■ What the task requires ■
Leaving out every line before the one with "This screenshot has width=1412, height=914.", write out the rest of the records below exactly.

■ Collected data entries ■
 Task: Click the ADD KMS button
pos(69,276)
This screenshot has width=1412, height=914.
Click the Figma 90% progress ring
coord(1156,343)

■ Solution for this exercise ■
This screenshot has width=1412, height=914.
Click the Figma 90% progress ring
coord(1156,343)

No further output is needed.